Ranulf finally nodded and let the dead weight that was Ramon la Roux slide to the floor.

"Not in here!" Zacharius bellowed. "This is a hospital, not a blasted mortuary!"

Without a word, Ranulf took la Roux by the heels and dragged him outside onto the cobblestones, where he had no option but to leave him among the other piles of dead or dying men.

Briefly, Zacharius followed him out, mopping his hands on a crimson rag. "Dare I ask how the fight is going?"

Ranulf gave this some thought. "No."

"What's that?"

"You asked me a question, did you not? I gave you my answer. 'No'." Ranulf turned and trudged back towards the Constable's Tower. "For the sake of your own sanity, don't dare ask how the fight is going."

It was now late afternoon and just as Ranulf re-ascended to his post, word reached Earl Corotocus's ears that bolt-throwers were assailing the Inner Fort from the east side, a part of the stronghold which, up until now, had not been struck at all.

"We're spread too thinly," he said to Navarre. "We haven't enough men to cover the entire perimeter."

"My lord, if we retreat now the Inner Fort will fall. We'll only have the Keep left."

Corotocus nodded grimly. "Agreed. We must hold at all costs. The king will come. I know he will."

But beyond Grogen Castle, there was no sign of the king. In fact, quite the opposite. For a brief startling moment, Ranulf had a chance to glance out over the Constable's Tower parapet, and found himself focussed on a landscape literally swamped by tides of the dead. For as far as the eye could see, from all directions, their cursed and bedraggled legions were advancing towards the castle. This vision alone might have been enough to send a man mad, but then, if it were possible, something even more frightening happened.

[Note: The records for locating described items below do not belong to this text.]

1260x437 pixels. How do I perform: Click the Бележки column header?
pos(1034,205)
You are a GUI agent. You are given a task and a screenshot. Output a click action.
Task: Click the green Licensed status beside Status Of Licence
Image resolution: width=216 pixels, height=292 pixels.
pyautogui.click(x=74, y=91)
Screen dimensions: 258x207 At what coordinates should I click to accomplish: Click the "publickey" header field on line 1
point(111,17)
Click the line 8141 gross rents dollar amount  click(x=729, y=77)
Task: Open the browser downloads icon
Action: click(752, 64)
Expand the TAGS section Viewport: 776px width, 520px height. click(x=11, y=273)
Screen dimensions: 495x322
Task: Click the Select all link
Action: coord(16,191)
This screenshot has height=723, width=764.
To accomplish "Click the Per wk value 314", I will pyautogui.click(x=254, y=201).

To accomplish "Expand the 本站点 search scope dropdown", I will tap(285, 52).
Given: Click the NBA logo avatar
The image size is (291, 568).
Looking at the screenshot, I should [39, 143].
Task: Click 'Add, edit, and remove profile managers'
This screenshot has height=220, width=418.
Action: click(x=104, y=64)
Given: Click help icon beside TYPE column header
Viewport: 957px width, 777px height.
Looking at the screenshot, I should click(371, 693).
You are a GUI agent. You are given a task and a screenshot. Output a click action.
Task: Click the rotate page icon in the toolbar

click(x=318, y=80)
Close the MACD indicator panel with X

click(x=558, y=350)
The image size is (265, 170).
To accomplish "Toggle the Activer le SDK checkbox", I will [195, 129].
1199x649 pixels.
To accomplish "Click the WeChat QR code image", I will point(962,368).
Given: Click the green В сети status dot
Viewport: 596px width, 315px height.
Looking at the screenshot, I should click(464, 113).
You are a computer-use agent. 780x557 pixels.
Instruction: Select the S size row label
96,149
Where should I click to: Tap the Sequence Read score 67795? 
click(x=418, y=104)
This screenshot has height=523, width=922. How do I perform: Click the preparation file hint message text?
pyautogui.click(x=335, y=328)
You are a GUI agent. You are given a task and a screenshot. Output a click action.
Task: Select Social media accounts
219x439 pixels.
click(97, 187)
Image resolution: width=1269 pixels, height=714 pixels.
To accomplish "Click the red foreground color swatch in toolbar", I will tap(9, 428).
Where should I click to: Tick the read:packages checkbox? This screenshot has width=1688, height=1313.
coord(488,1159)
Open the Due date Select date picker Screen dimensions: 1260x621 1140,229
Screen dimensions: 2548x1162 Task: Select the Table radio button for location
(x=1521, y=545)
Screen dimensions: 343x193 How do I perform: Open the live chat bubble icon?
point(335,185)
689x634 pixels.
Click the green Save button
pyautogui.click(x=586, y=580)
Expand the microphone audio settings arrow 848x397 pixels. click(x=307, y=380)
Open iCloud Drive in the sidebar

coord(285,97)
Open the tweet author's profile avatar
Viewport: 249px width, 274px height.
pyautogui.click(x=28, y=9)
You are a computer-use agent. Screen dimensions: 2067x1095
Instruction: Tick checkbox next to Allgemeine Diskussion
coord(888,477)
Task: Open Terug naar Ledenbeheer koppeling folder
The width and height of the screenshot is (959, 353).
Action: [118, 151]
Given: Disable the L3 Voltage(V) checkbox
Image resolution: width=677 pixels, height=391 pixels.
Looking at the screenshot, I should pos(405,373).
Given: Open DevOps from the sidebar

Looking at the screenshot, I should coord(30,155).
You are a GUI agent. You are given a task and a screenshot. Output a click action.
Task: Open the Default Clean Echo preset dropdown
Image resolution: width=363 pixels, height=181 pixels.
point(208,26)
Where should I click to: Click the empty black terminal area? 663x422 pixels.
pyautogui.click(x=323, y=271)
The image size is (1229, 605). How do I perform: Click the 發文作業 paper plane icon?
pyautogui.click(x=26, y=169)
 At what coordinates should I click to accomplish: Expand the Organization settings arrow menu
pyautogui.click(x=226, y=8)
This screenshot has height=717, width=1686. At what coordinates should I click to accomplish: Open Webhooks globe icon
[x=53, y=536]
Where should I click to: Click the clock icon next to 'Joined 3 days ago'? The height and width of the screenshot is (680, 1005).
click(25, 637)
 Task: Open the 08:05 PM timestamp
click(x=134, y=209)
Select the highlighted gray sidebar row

With a collision like a thunderclap, an object impacted in the middle of the tower roof. It was a massive thirty-gallon barrel, which partially exploded and ejected burning naptha in a wide arc, engulfing maybe twenty of the earl's men. It didn't break apart totally, but bounced thirty yards, crashed through a door and hurtled down a spiral stair in which numerous wounded awaiting transport to the infirmary were crouched or lying, immersing and igniting them one by one. A second such missile followed immediately afterwards, this one a colossal earthenware pot. It struck the western battlements, blew apart and spurted liquid flame all along the rampart, swallowing some half a dozen defenders who were cowering there.

Every man still on his feet spun around towards the western bluff, where the three great siege engines, War Wolf, Giant's Fist and God's Maul had finally been assembled. Tremulous prayers seeped from throats already hoarse with shouting and screaming, as a third incendiary came tumbling down across the valley, black smoke trailing through the air behind it.